Optimizing rubber reuse an innovative CHIP application from MICHELIN
MICHELIN is one of the world's largest producer of vehicle tyres, averaging 655000 per day ! Find out how a CHIP application allows this company to reuse scrap rubber lots and make huge savings !
Optimizing Rubber Reincorporation with CHIP
Building tyres requires both natural and synthetic rubber of many different kinds. During the production process, various amounts of rubber may remain unused, and are ejected from the process mainstream. Because rubber is expensive, such lots are not thrown away and are tagged to indicate their nature, and stocked for possible subsequent reuse.
The scrap lots should be reintegrated according to their composition. These lots can of course be reincorporated into the process for making the same product mix, but compatibility between mixes allow various combinations of reincorporation. This strategy allows to reincorporate more and so is economically interesting. A huge table of authorized reincorporations has been created, based on very stringent tests that ensure that the resulting product do possess the desired characteristics. The plan to reincorporate various mixes must take into account the production plan and specific recycling conditions and optimizing gain.
The linear model
Such a problem can be considered to be a special case of the so-called “assignment problem”. Given a state of the scrap inventory, it must be decided where to reincorporate the lots in the production plan, taking into account the authorization table and respecting proportions. As stated, this problem can be modelled by a set of linear equations whose matrix is totally unimodular. This model with no additionnal constraints, can be solved with a linear programming package, and maximizes a given profit function.
The non linear model
However, additionnal constraints complicate the problem some what, rendering it non-linear. Rubber mixes are built by batch. When it is decided to reincorporate a scrap mix of type A into a rubber mix type B, not to reincorporate anything else is a condition. Moreover, even a given proportion is a condition, and must not vary for a given couple of types. Note also that the exact quantity added into B depends on the weight of B. So, for a given number of B blocks to be made, it must be decided how many (discrete) of them will receive A loads, and there are many such A's and B's. This situation destroys the unimodularity of the equation matrix. Finally, it must be taken into account that reincorporation to build the same mix is preferred.
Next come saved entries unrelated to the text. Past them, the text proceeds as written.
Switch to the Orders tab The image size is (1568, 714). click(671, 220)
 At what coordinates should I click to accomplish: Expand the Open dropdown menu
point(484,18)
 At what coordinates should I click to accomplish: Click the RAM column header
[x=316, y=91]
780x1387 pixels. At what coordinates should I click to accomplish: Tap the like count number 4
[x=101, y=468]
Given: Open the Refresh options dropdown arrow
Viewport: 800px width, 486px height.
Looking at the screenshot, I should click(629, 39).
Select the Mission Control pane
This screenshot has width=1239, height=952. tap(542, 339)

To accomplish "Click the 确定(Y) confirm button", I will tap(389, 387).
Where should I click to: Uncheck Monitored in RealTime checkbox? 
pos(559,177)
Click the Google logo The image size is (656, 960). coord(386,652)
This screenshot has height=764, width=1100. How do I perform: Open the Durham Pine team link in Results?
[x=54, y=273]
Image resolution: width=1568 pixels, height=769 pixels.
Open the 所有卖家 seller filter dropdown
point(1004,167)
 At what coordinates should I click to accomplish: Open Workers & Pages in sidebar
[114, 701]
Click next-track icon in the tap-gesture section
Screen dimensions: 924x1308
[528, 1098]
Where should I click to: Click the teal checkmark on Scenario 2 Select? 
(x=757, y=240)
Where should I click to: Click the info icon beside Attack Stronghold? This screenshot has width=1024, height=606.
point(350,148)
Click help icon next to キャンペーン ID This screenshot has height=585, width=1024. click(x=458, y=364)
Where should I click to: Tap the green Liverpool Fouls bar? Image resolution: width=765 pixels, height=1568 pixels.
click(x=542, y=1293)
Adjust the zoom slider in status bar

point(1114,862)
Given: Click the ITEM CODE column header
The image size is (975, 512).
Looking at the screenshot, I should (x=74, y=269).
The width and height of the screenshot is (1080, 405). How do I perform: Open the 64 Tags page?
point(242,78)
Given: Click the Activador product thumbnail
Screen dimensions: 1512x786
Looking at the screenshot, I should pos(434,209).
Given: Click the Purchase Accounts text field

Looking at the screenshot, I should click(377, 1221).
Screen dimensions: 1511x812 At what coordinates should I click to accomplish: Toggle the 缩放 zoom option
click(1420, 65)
This problem is clearly non-convex due to the discreteness, but however not too hard to solve. It has fortunately good properties. For example, doing nothing is a trivial, feasible solution, although not economical. Another good property for this problem is that any sub-use of a solution is also feasible. This means that, for any solution, reincorporating less than stated is a solution, although economically less interesting. One can easily imagine the shape of the search space: a sort of embossed potato (i.e. almost convex).
The usual methods cannot solve this non-trivial combinatorial problem. For example, a regular mixed integer programming (MIP) package using branch and bound (B&B) cannot be used because hundreds of possibilities have to be taken into account, each of which generates a possible integer variable, possibly ranging from zero to a few dozens.
That is why CHIP V4 was choosen. CHIP has the advantage of having both rational and discrete domains. The idea was to use both of them. First step was a linear program relaxing integrality constraints. Rounding the solution gives a feasible solution, however not optimal. This “raw” solution has consumed a certain amount of recycled mixes and batches to be produced. The problem can then be restated for the rest of the inventory and of the remaining batches, using discrete variables. This second problem is small enough to be handled to optimality, using a CHIP B&B (minmax/1). The global solution is the concatenation of both solutions. Additionnal techniques are used to deal with the self reincorporation priority (A in A, B in B...).
This heuristic method is of course not optimal in all cases. Complete solvers have been used to measure the remaining distance to optimality. With real life data, this distance happens to be zero most of the time. When not optimal, the given solution is however very good (less than 0.1% from optimum).
The alternatives were either a complete solver, or another better heuristic method (such as a genetic algorithm method, which was successfully tested). We chose the CHIP approach, because the CHIP code for handling the problem is only a few hundred lines and the response time is only a few minutes on a PC. The main reason for our choice is maintenance. An ad-hoc heuristic method or solver needs enormous efforts for maintenance. On the contrary, constraint logic programmes are very evolutive. For example, an additionnal feature recently requested by the user, was easily implemented within three days into CHIP, in an incremental fashion. In contrast, modifying a genetic algorithm would have needed a complete re-think of the chromosome coding structure.
This application improved the reuse of rubber by 8% in cost on previous manual methods. It is currently used everyday in many MICHELIN plants in Europe.
Author: Georges Henri Moll, Service Informatique MICHELIN.
|MICHELIN is one of the largest producer of tyres in the world, with about 20% of the world market
- 125,000 people in 69 plants in 15 countries contribute to the development of the group
- Of the 3,500+ types of tyres, the daily production averages some 655,000 tires and 170,000 tubes
- With a consolided revenu of 66.8 billion french francs, the MICHELIN group is commercially present in more than 170 countries.